運転免許証の返納を拒否し危険な車の運転を続ける高齢者。
「高齢者の車の運転」3つの法律で家族に責任の重さを理解してもらう
こんにちは。
名古屋で社会保障制度の調査代行をしている社会福祉士の稲山です。
最近した約束は「息子とした約束で、小学二年になる息子が小学校を卒業するまでに家族三人でオーストラリアに行く」です。
なぜ高齢者に車の運転をやめてほしいのか
はじめに確認をしておきます。なぜ高齢者に車の運転をやめてほしいのか。それは高齢になるにつれ認知症の発症率が高くなり 、事故を起こしやすくなるから。
認知症は脳の病気や障害など様々な原因により、認知機能が低下し日常生活全般に支障が出てくる状態をいいます。認知症は「状態」を表す言葉なので、認知症と診断されていないから大丈夫、なんてことはありません。
本人がダメなら・・
今回の狙い所は「保護者(家族等)(以下、家族)の責任」です。高齢者が事故を起こした場合、いろいろな形で家族が責任を問われる可能性がでてきます。高齢者にいくら言っても聞かないのであれば、家族の責任を明確にし、事の重大さを自分の事として認識してもらいましょう。他人事ではなく自分事として認識するようになれば、家族の対応も変わってくるはずです。
3つの法律
事故を起こした高齢者が認知症で責任無能力であった場合、運転者本人は賠償責任を負いませんが、監督義務者は損害賠償責任を負わなくてはいけません。監督義務者に該当するのは、親権者や後見人、精神病院長など。家族は当然そこに含まれます。

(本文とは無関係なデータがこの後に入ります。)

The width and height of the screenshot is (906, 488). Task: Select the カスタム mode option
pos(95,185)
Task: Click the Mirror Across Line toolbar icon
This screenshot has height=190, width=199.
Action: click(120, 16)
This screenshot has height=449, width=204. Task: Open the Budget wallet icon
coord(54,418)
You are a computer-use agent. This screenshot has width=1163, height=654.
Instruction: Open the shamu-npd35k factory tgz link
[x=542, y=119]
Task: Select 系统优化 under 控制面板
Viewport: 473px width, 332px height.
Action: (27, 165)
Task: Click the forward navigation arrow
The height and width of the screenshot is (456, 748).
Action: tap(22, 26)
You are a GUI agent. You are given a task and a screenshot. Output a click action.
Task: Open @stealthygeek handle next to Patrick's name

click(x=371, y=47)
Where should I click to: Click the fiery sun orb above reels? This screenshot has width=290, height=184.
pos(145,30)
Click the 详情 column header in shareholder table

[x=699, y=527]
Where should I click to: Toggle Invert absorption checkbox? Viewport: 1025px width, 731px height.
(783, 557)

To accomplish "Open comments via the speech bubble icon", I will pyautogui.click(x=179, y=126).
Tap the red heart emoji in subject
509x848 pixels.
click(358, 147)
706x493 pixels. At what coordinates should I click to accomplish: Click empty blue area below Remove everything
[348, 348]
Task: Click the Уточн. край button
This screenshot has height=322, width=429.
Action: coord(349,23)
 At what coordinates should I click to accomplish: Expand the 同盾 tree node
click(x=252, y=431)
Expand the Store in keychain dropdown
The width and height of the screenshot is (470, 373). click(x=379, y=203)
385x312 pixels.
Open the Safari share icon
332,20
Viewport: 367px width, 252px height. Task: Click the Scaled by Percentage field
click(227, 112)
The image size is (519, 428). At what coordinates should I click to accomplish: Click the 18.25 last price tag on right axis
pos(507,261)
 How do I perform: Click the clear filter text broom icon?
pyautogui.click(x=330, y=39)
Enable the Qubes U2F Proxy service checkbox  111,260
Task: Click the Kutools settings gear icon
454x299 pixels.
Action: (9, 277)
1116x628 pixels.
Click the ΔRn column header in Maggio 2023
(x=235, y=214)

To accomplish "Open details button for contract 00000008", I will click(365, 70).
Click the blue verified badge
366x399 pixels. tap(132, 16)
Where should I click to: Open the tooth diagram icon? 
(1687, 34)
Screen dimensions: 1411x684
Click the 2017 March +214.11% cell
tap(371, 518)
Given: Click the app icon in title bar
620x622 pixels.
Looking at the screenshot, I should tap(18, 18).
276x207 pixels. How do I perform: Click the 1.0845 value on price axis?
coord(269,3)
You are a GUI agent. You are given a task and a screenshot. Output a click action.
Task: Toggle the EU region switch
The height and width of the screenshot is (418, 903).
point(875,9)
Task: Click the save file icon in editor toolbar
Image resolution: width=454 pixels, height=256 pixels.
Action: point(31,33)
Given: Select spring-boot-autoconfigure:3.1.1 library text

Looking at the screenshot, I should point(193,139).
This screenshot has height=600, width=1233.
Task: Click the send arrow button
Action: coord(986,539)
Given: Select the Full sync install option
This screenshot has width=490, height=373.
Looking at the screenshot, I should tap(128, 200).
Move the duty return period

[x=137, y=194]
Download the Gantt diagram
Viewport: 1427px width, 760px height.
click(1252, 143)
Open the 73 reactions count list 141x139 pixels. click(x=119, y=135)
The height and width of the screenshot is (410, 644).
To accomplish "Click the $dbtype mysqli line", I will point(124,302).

家族が高齢者の運転が危険であると認識していた場合は、事故を防止する注意義務を怠ったとして責任を問われる可能性があります。家族が「危険を認識していなかった」と主張をしたとしても、認知症の診断を受けている、小さな事故を何度か起こしているなど、客観的事実に基づき言い逃れができない場合もあります。
家族が運行供用者であった場合、高齢者が認知症であってもなくても、その責任能力の有無にかかわらず賠償責任が発生します。
注意点として、運行供用者責任は人が死傷(けが含む)した人身事故についてのみ適用される制度です。人が死傷せず物が損壊しただけの物損事故の場合は、運行供用者責任は適用されません。
運行共用者とは?
厳密な定義はありません。裁判の判例でも解釈は様々です。分かりやすく言えば、本人の車の運転について「危ない」と知っていた者。「危ない」と知っていたのに車の運転を止めなかったのであれば、家族にも責任があると判断されるかもしれません。
結論
高齢なのに車の運転を続ける人がいて困っている方へ。
・民法709条
・民法714条
・自動車損害賠償保障法3条
家族の責任を明確にする3つの法律です。
本人に車の運転をやめるよう言ってもやめなくて困っている、そんな時は手遅れになる前に家族に動いてもらいましょう。
※民法に罰則はありませんが、損害賠償として相手方から訴えられることがあります。